Kehadirannya tak dirasa, sebab ada atau tidakpun dirinya, sungguh tak akan mengubah jenjang semesta. Namun sungguh, ia lebih intim dengan sang pusat daripada keberadaan neptunus yang diakui. Jaraknya yang semu memperlihatkan kedekatan yang berteriak dalam diam dan tanpa deklarasi. Lalu salahkah ia memuja matari?

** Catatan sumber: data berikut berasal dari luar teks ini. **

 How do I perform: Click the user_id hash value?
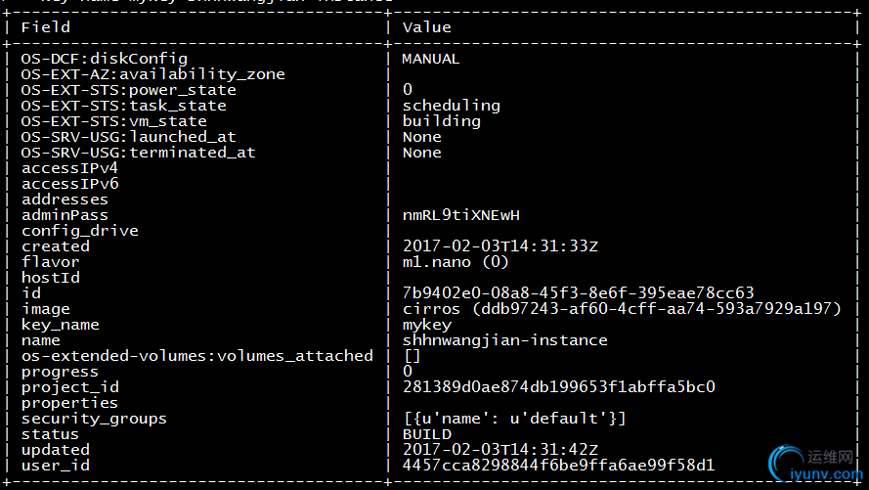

Betapapun janggalnya, seasing apapun dirinya, walau tanpa sebuah status keplanetan pada jagad raya, ia tetap nyata. Ia tak butuh pengakuan, sungguh, ia hanya lelah disangkal. Ia benar ada, ia Pluto, si Aquarius yang Minor.

Saturday, May 19, 2012

Gugatan Sendal Jepit

Dia masih diam saja di bawah meja kantor, tenang dan tak pernah mengeluh. Geliatnya terasa bila dikenakan, bahagianya nyata menyamankan sepasang kaki sang empu. Memberikan ruang lebih banyak tanpa memaksa sang kaki untuk sedikit merapat, bahkan dia tak pernah meminta untuk lebih dirawat.

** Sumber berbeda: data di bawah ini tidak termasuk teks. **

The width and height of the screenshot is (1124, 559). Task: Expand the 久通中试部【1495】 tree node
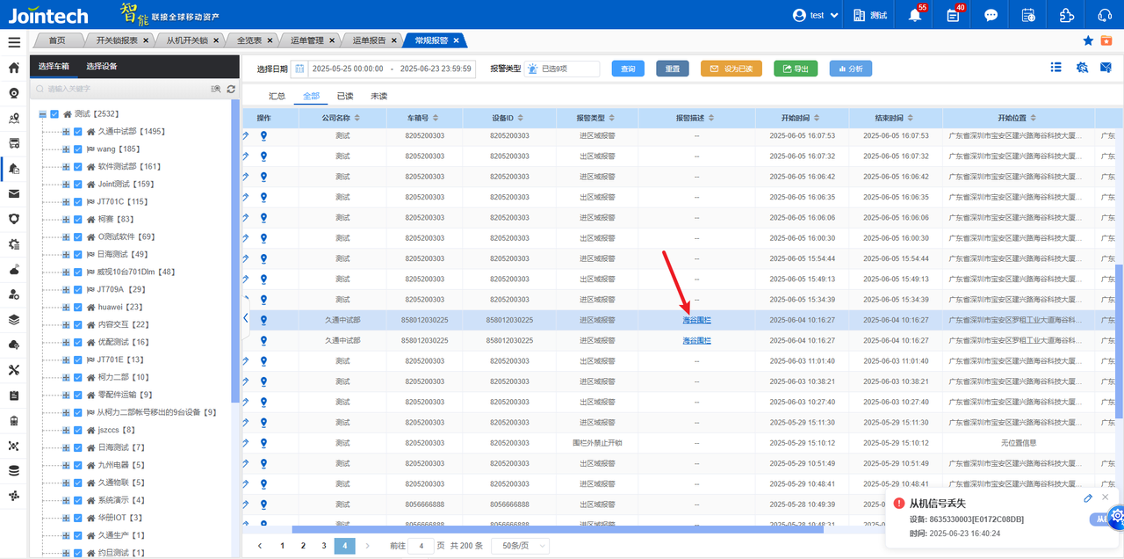click(66, 132)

Disejajarkan dengan sepasang hi-heels yang jumawa, bersih mengkilap karena lebih diperhatikan oleh sang empunya. Jika si hi-heels sedang pergi dalam rapat, dia biasa ditemani oleh si teplek hitam yang usianya tak belia. Teplek yang compang-camping di sana-sini, berdebu kadang basah, pertanda hidupnya lebih lama di perjalanan daripada berdiam di bawah meja kantor.

Ketiganya punya peran masing-masing, tepat dan sempurna bagi sang empunya. Tapi pernahkah sang empu berpikir atau setidaknya terbersit dalam nuraninya bahwa jepit ini iri? Si jepit yang nyaman dan sangat dipercaya ini berkeluh kesah. Dia hanya dikenakan saat sang empu merasa letih, lelah terhimpit hi-heels dan atas kelelahan itu, si jepit dengan setia memberikan kenyamanan. Melegakan sepasang kaki empu dan memberikan banyak udara tanpa batas ruang penyiksaan.

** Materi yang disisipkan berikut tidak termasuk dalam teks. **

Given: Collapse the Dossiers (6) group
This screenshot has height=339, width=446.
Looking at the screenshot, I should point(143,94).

Jepit ini kemudian menggugat, ia dikenal oleh orang dekat dan para sahabat sang empu bahkan pengakuan dideklarasikan dengan lantang di hadapan mereka. Namun tak pernah ia dibawa ke muka umum, tidak dalam rapat seperti si hi-heels, bahkan tidak jua dalam perjalanan seperti si teplek, meskipun renta dihantam debu dan hujan, setidaknya teplek itu berada di ruang lepas tanpa batas. Diperlihatkan pada keluarga, sahabat-sahabat dari kantor lain dan bahkan dikenalkan pada orang tak dikenal selama perjalanan. Jepit ini merana, diakui hanya sebatas hati tanpa sebuah proklamasi. 

Terlampau tinggi mungkin harapannya jika terkait dengan khalayak ramai, bagaimana dengan perhatian? Jepit ini tak pernah mengenal tisu, lap apalagi semir. Pilu benar ia menatap perhatian ekstra sang empu untuk si hi-heels yang gemilang, didandani semir yang menawan, diharumkan oleh tangan bodyshop atau setidaknya diusap manis oleh tisu yang lembut. Yahh, bahkan dijadikan sederajat dengan si teplek pun tidak pernah. Si teplek masih sering bersua dengan tisu basah dan menjadi pasien sang semir sekurang-kurangnya sekali dalam tiap bulannya. Sedangkan si jepit...

Lalu benarkah si jepit sungguh memiliki arti bagi sang empu?